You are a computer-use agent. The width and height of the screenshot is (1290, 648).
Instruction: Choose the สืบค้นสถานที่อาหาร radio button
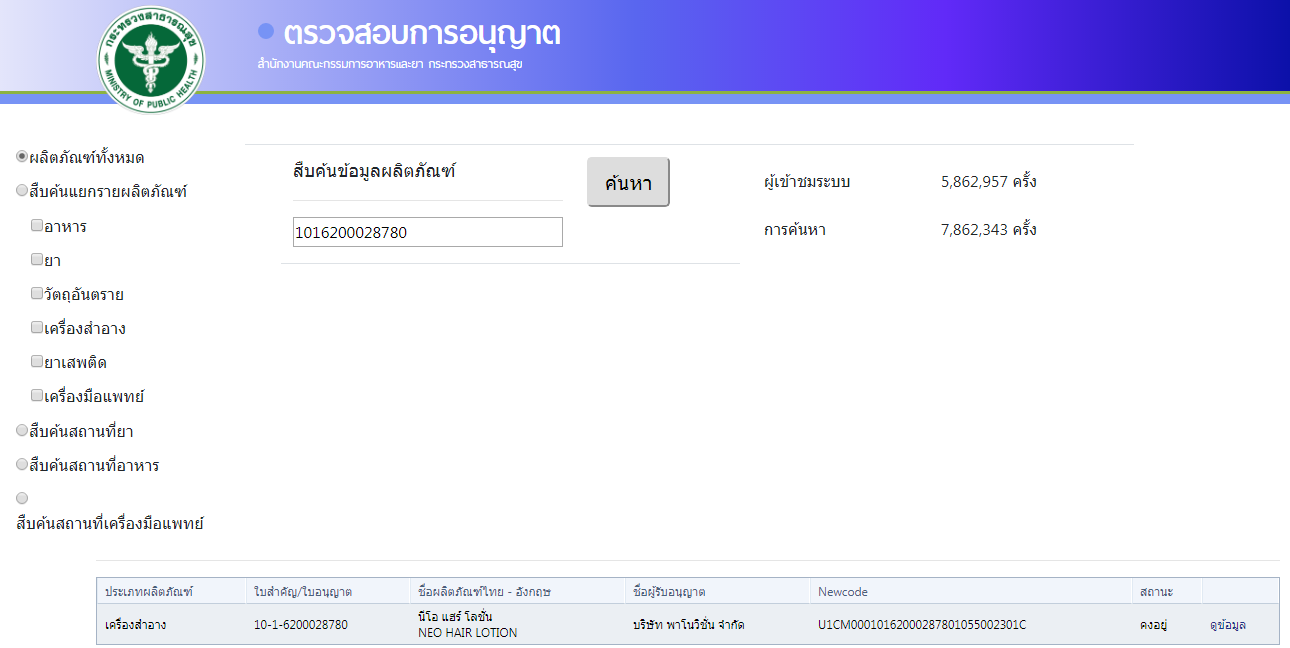(22, 465)
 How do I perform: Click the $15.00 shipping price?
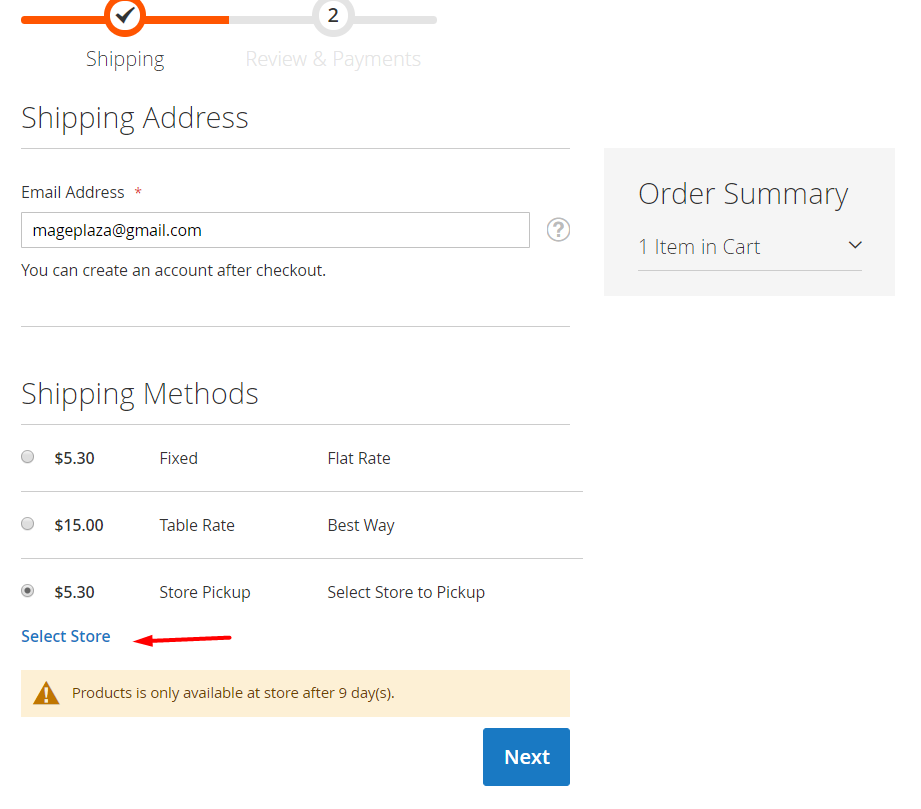pos(79,525)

· · · · · · ·

Direction
Rewrite these rows with "radio button" changed to "option" and everything else kept the same. Don't include the pictures.

Result of this task
You are a computer-use agent. The width and height of the screenshot is (1290, 648).
Instruction: Choose the สืบค้นสถานที่อาหาร option
(22, 465)
 How do I perform: Click the $15.00 shipping price?
pos(79,525)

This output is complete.